Traduction par Retif de La Bretonne.
À l’enseigne du pot cassé — Collection Scripta Manent N°45 (p. 93-98).




CHAPITRE IX


Ce qui se passa entre un poète et moi, jusqu’à mon
arrivée à Madrid.


Je pris le chemin de Madrid, et mon compagnon me dit adieu, parce qu’il faisait une autre route. J’étais déjà à quelque distance de lui, lorsqu’il se mit à courir après moi, en m’appelant de toutes ses forces, et quand il m’eût joint dans la campagne, où personne ne pouvait nous entendre, il me dit à l’oreille : « Sur votre vie, monsieur, ne révélez à qui que ce soit les secrets admirables que je vous ai confiés en fait d’escrime. Vous avez de l’intelligence, gardez-les pour vous. » Je le lui promis ; après quoi il me quitta et s’en retourna.
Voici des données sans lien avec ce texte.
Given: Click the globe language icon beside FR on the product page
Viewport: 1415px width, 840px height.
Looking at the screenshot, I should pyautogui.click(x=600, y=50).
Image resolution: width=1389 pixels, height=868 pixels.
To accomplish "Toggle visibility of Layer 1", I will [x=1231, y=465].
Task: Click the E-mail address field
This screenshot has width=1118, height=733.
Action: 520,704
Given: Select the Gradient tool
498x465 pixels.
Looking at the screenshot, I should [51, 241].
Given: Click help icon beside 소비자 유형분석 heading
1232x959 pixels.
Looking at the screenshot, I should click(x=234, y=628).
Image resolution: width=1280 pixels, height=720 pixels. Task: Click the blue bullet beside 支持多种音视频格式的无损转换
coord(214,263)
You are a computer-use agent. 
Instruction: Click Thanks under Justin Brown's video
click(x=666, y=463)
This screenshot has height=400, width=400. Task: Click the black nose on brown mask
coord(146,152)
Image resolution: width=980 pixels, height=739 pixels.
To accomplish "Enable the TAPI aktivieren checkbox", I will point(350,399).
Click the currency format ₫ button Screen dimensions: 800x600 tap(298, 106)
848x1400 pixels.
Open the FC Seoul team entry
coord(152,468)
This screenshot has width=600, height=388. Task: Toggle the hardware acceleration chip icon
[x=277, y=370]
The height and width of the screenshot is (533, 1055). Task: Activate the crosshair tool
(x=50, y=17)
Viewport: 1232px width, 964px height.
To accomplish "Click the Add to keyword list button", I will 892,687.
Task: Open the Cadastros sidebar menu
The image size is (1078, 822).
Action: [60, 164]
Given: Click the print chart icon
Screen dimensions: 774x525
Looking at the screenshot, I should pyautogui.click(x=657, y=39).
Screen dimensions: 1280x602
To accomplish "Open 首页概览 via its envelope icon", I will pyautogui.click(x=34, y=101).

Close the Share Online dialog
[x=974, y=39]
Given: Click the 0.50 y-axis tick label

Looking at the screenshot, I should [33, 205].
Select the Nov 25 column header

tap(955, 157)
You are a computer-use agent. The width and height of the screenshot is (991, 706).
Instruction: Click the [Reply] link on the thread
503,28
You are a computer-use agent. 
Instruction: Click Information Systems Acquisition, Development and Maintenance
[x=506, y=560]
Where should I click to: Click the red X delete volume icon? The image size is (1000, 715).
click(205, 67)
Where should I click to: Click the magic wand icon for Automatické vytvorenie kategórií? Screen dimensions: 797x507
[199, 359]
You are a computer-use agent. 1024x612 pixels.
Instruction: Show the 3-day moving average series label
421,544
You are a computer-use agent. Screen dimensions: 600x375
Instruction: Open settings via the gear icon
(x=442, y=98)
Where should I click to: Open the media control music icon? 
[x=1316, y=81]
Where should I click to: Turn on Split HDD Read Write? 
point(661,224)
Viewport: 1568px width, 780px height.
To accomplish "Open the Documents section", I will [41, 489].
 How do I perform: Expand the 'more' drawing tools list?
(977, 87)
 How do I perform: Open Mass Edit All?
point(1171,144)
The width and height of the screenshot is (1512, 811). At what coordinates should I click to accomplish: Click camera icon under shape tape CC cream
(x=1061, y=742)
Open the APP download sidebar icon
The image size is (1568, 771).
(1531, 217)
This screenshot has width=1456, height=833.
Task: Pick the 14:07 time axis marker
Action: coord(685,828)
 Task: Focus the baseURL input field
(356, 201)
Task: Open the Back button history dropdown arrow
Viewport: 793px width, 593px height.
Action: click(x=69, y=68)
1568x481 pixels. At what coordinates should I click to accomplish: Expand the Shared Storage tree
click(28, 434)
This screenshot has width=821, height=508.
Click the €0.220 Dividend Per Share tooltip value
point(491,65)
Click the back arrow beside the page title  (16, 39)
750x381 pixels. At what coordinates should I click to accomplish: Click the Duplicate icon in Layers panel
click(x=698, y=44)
Nous étant séparés, je poursuivis ma route, en riant du plaisant secret, et je fis plus d’une lieue sans rencontrer personne. Je considérais en moi-même combien de difficultés j’avais à surmonter pour pratiquer la vertu et vivre avec honneur, parce qu’il me fallait d’abord effacer le souvenir de mes pères, et puis avoir un front qui me fît méconnaître. Ces pensées me paraissaient si honorables que je me félicitais moi-même de les avoir. Je me disais : « Je dois bien plus m’en applaudir, moi à qui personne n’a donné des leçons de vertu, que celui qui l’a héritée de ses ancêtres. »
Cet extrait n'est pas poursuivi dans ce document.